Bono's ONE campaign had blitzed the New York media with fancy gift boxes. These contained several items, from designer water bottles to $15 bags of Starbucks coffee, as well as information explaining that poverty-stricken African children live on less than $1.25 a day – "about the cost of the cookie in this box".
To which the only reasonable rejoinder would seem to be: "Then stop spending your money on biscuits for journalists."

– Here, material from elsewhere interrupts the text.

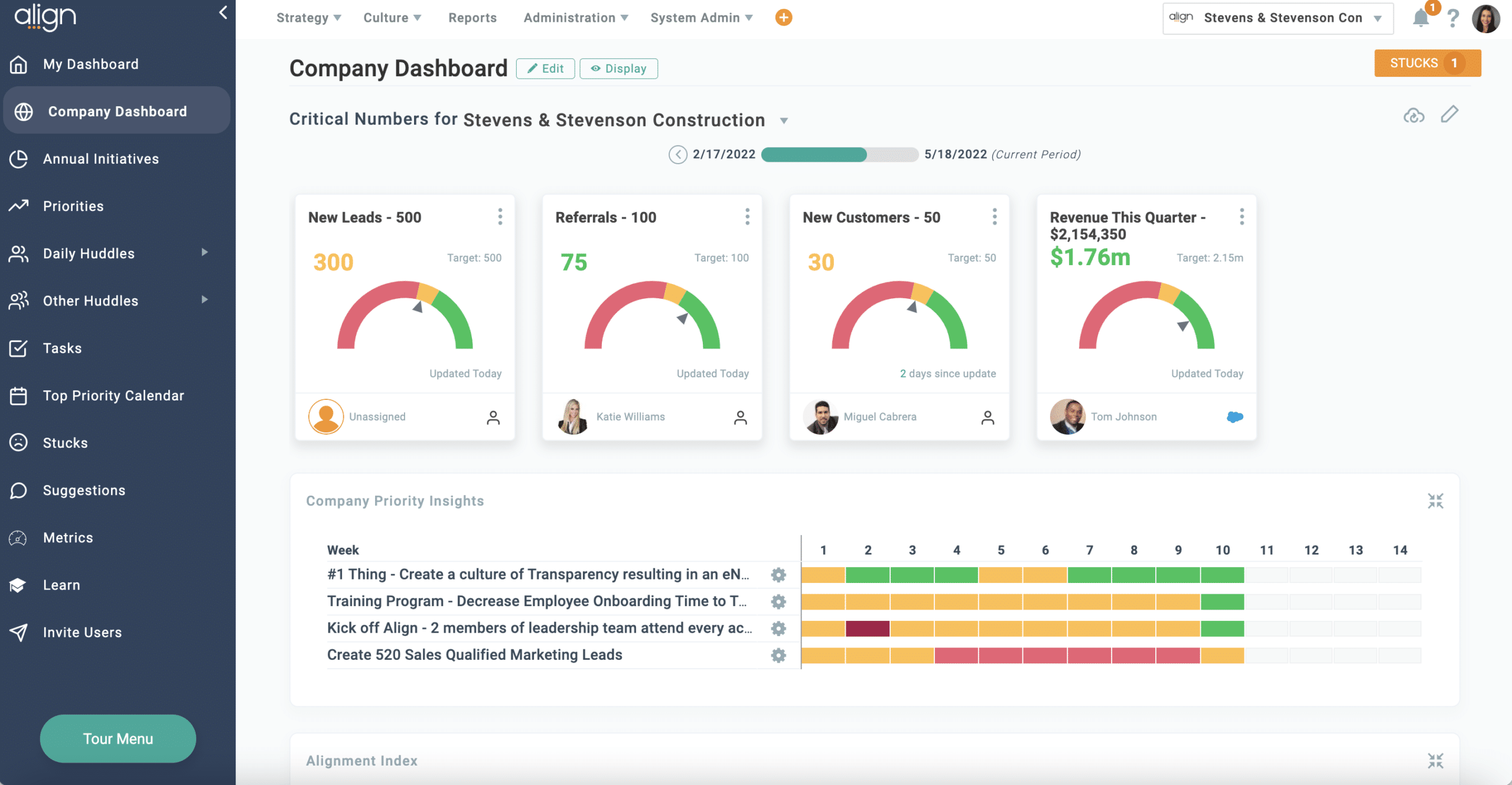Collapse the Company Priority Insights panel
This screenshot has width=1512, height=785.
click(x=1435, y=501)
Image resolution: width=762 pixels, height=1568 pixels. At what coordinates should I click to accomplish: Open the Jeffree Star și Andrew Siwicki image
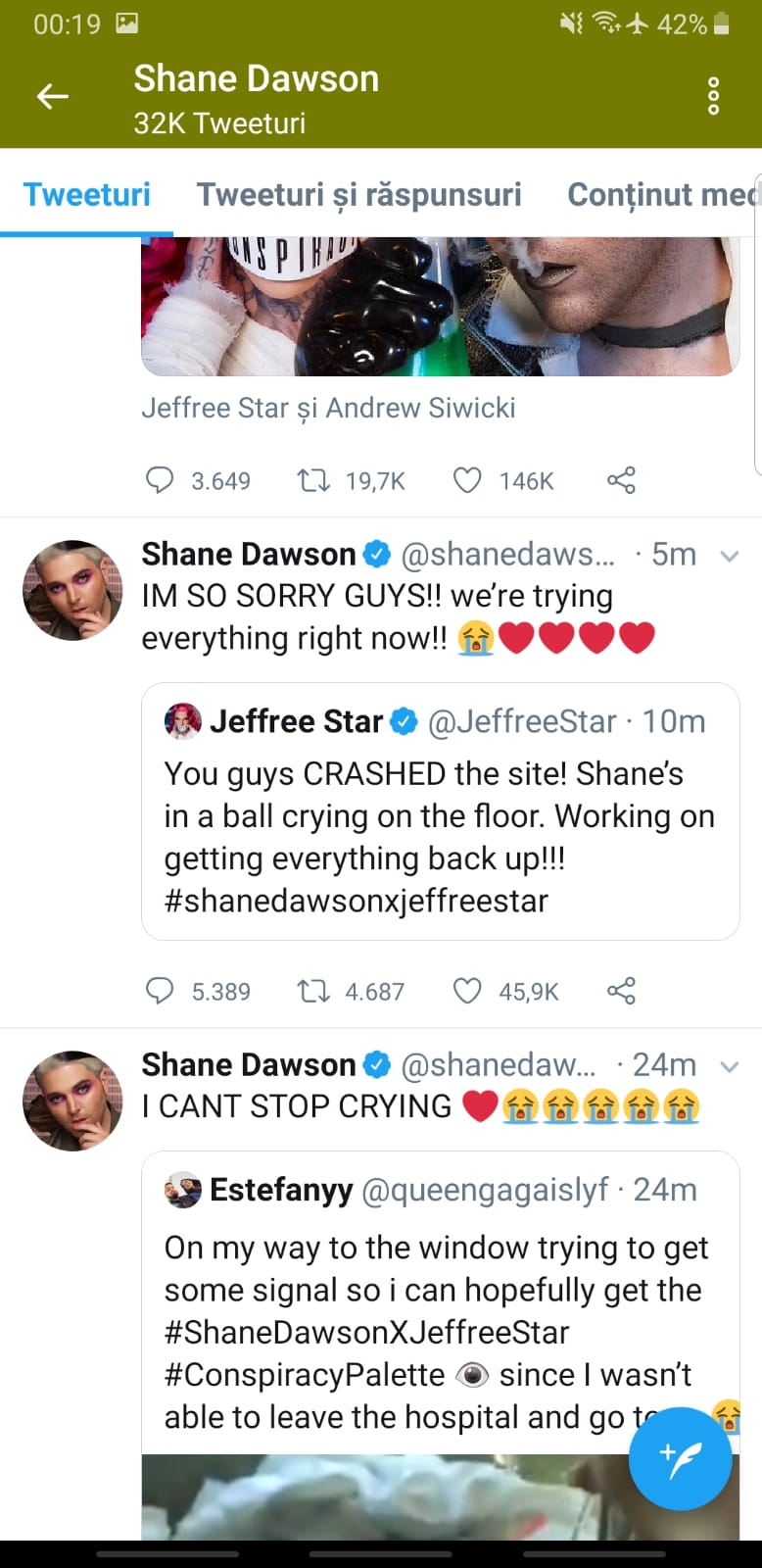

But let's not be facetious. Naturally, naturally, the business of activism is more complicated than that, and indeed, ONE has since been forced to remind confused civilians that it is an advocacy organisation and not a grant-making organisation. This became necessary after the New York Post revealed that in 2008, the most recent year for which tax records are available, ONE took $14,993,873 in donations from philanthropists, of which a thrifty $184,732 was distributed to charity. More than $8m was spent on executive and employee salaries.
But wait, there's more:
Bono is adept at holding two contradictory positions in his own mind. Do consider his endless lobbying of the Irish government to earmark more cash for said MDGs, despite having shifted part of U2's tax affairs to the Netherlands to avoid paying even the ludicrously reduced rates Ireland affords to artists. Has he not heard that the money in the Irish exchequer's coffers comes from taxes, paid by the sublebrity likes of nurses and teachers and bricklayers and so on?
And I thought the English and the Irish were getting along now.
2 comments:
And underlying it all is the shakey proposition that aid does improve the lives of those receiving it.
Activism is a way for useless people to feel important, even if the consequences of their activism are counterproductive for those they claim to be helping and damaging to the fabric of society as a whole.